◆ Study material

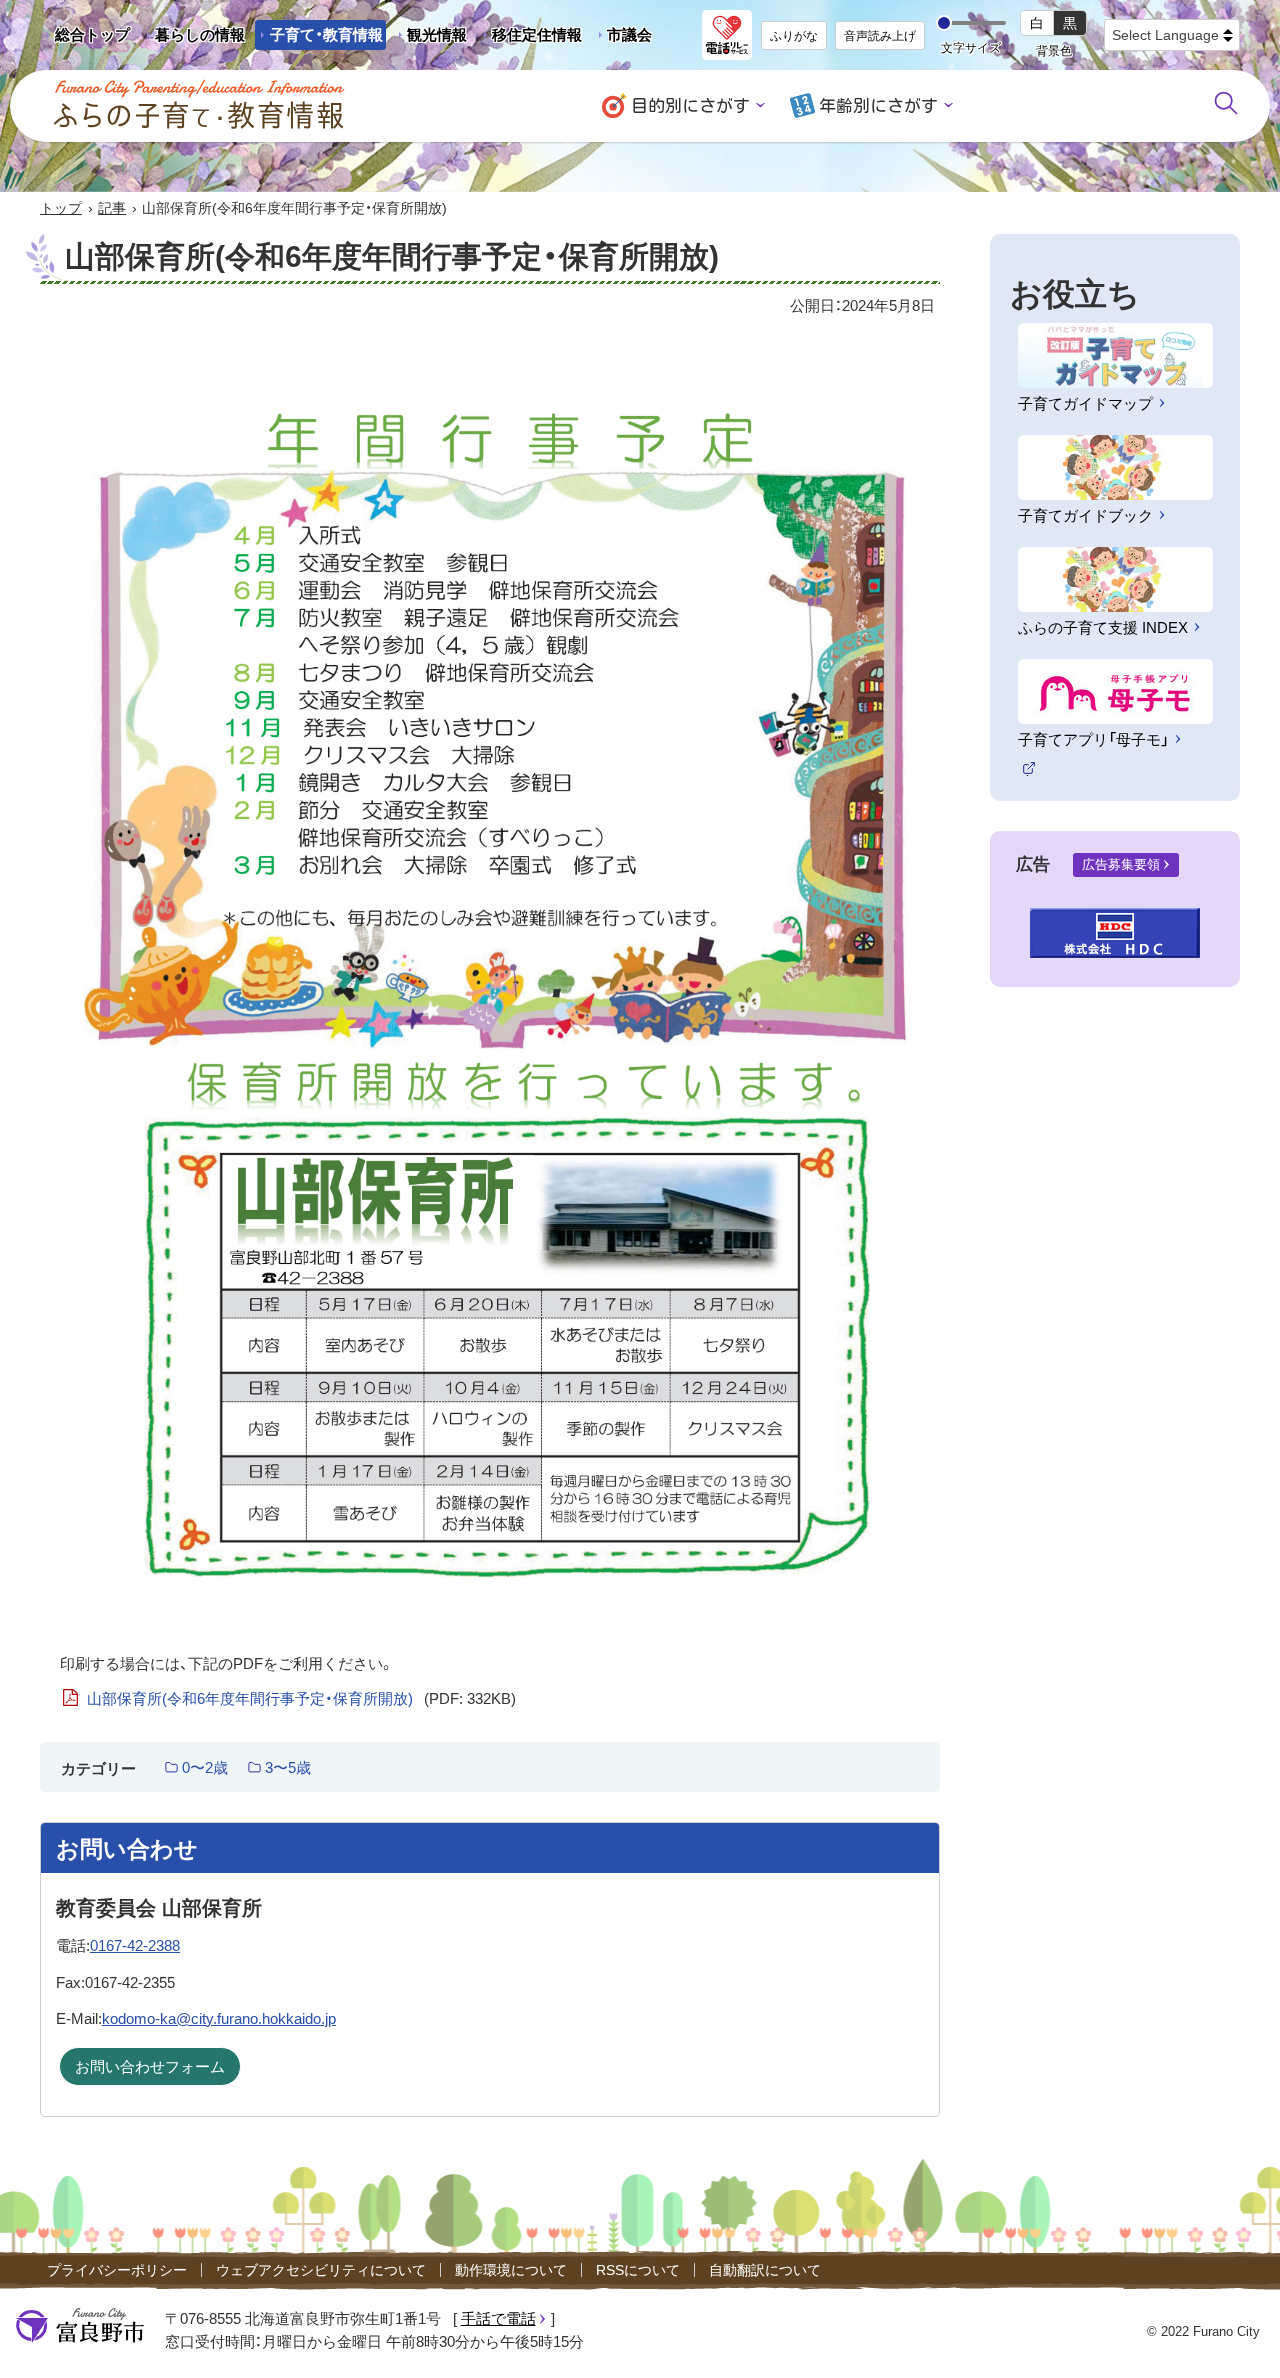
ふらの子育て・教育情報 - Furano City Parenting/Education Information (200, 105)
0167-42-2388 (135, 1945)
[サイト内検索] (1226, 103)
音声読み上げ (880, 36)
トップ (61, 208)
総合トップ (92, 34)
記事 (112, 208)
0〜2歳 (205, 1767)
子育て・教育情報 (326, 34)
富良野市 (80, 2326)
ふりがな (794, 36)
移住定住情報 (529, 38)
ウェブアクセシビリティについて (321, 2270)
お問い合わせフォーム (150, 2066)
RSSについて (638, 2270)
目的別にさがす (690, 105)
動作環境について (511, 2270)
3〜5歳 (288, 1767)
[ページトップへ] (1237, 2339)
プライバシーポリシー (117, 2270)
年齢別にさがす (878, 105)
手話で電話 (498, 2318)
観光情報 (429, 38)
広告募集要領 (1121, 864)
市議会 (629, 34)
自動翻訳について (765, 2270)
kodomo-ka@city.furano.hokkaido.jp (219, 2018)
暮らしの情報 (200, 34)
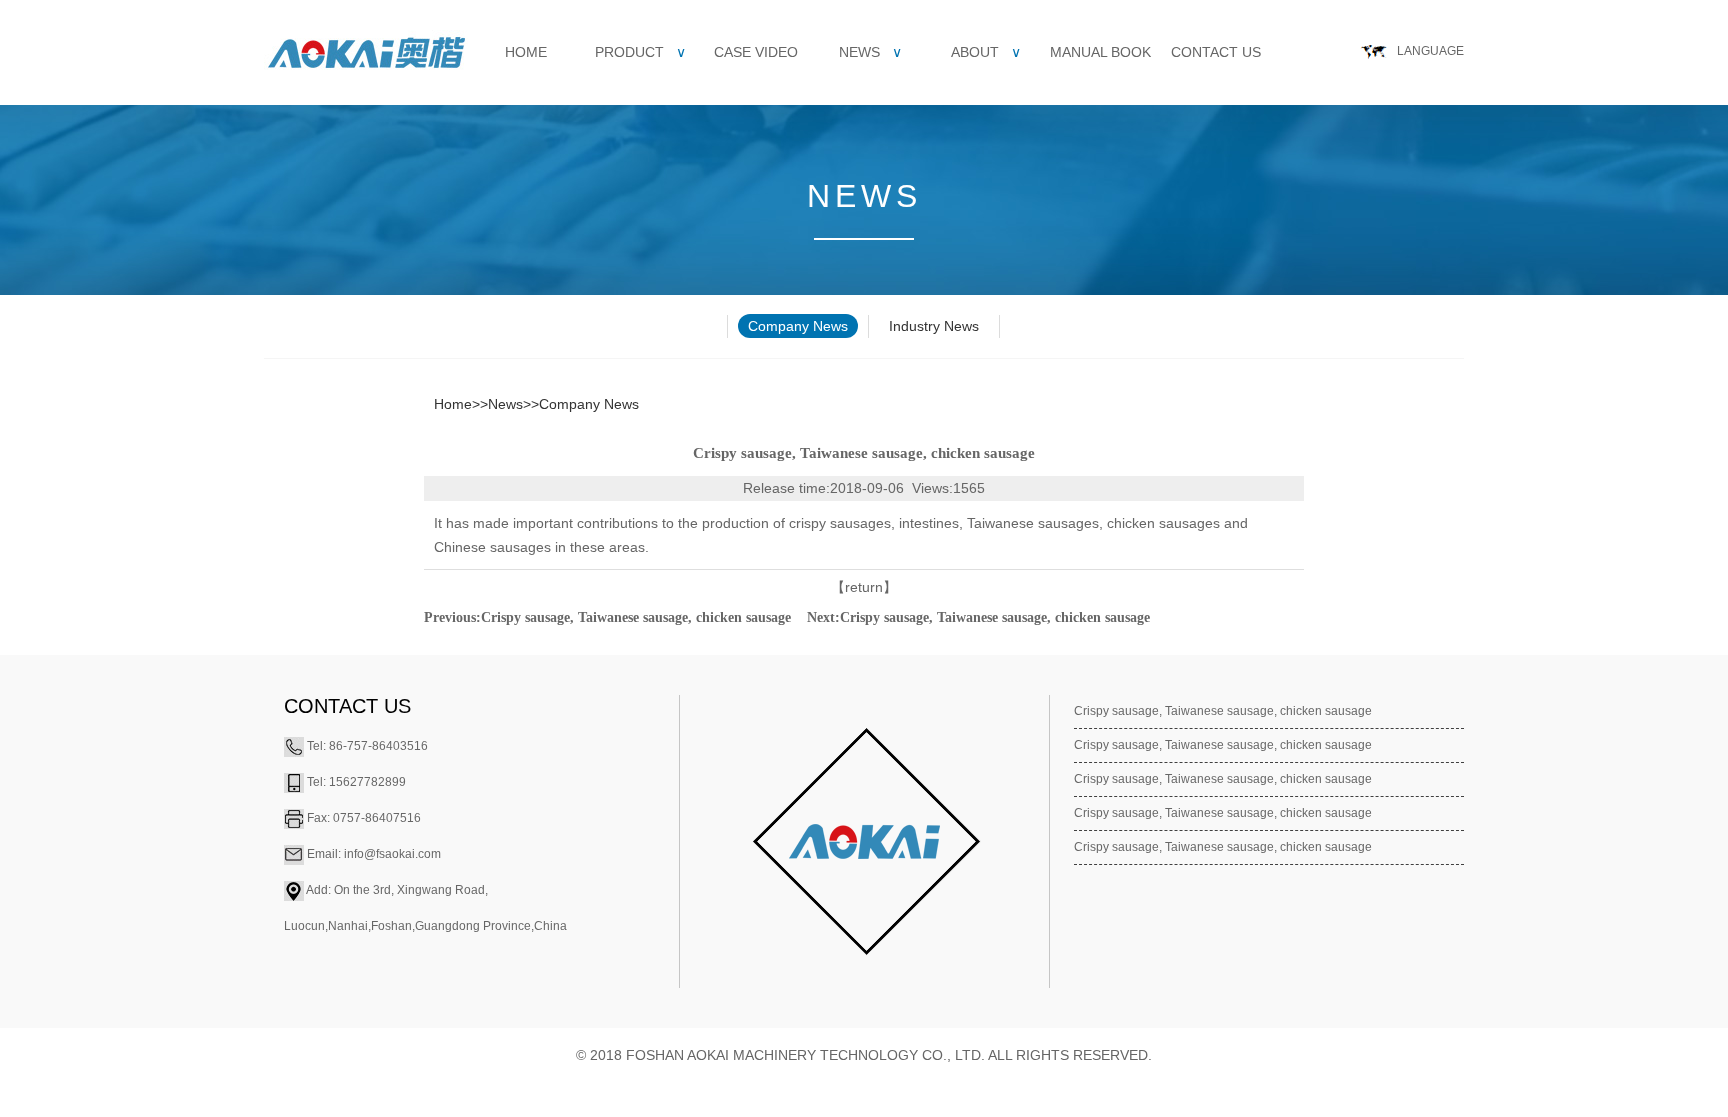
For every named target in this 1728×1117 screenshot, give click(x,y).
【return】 (864, 587)
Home (526, 52)
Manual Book (1100, 52)
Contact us (1216, 52)
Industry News (934, 326)
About (986, 52)
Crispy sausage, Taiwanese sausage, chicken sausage (636, 617)
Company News (798, 326)
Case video (756, 52)
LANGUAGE (1430, 51)
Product (640, 52)
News (870, 52)
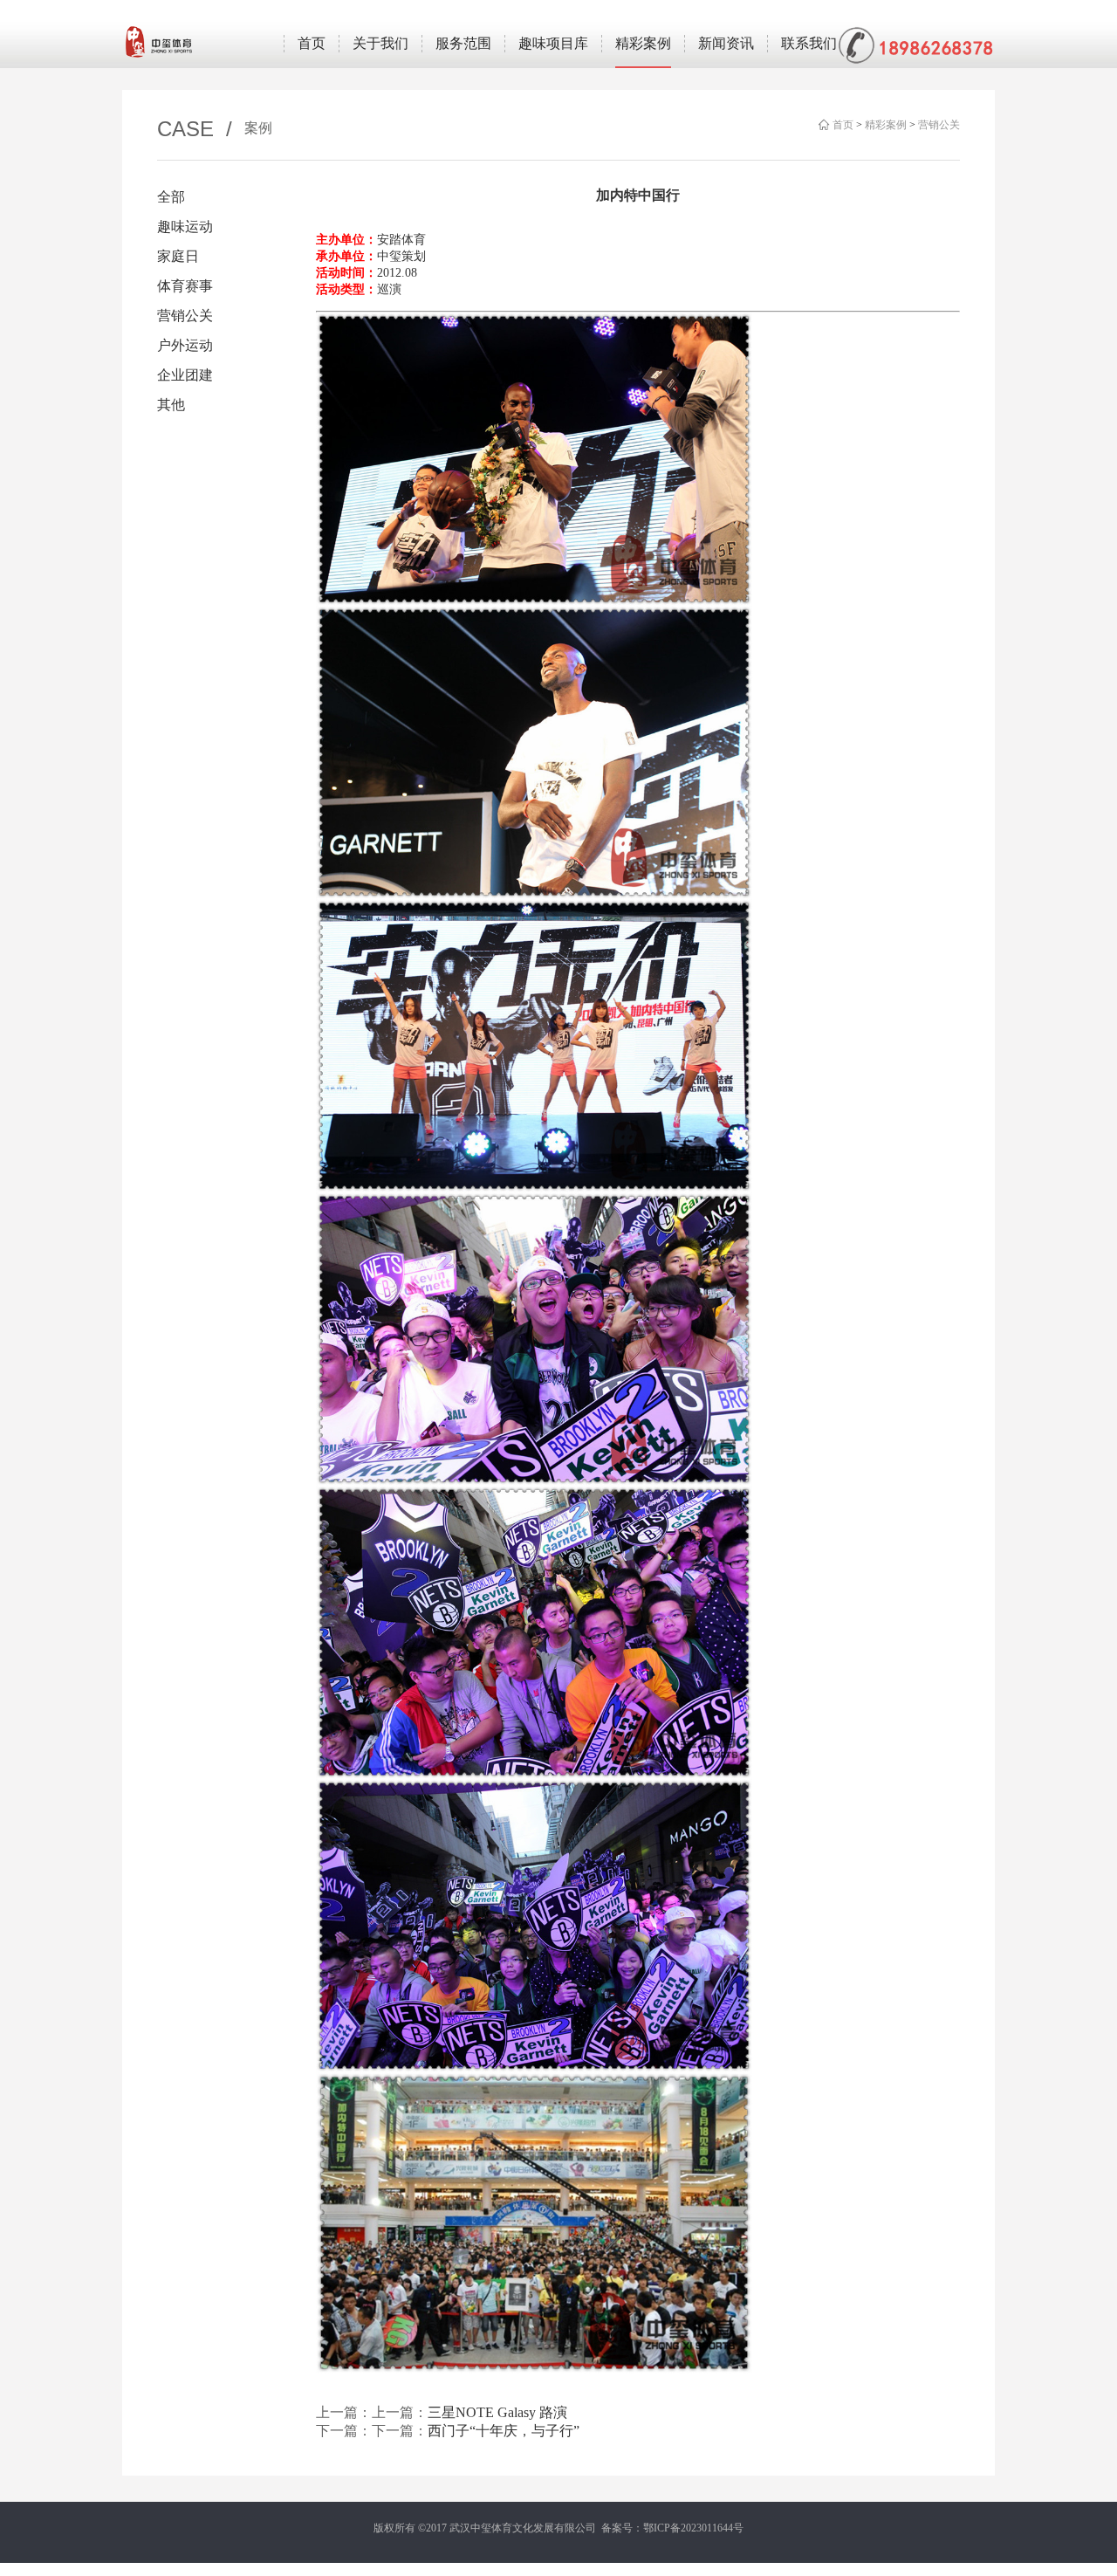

◆ What you are asked to do
All lines between the one that contains "Home (526, 52)" and the end of the records above, both included, are to be returned exactly as they stand, except for pictures, which are omitted.

◆ The completed task
Home (526, 52)
Manual Book (1100, 52)
Contact us (1216, 52)
Industry News (934, 326)
About (986, 52)
Crispy sausage, Taiwanese sausage, chicken sausage (636, 617)
Company News (798, 326)
Case video (756, 52)
LANGUAGE (1430, 51)
Product (640, 52)
News (870, 52)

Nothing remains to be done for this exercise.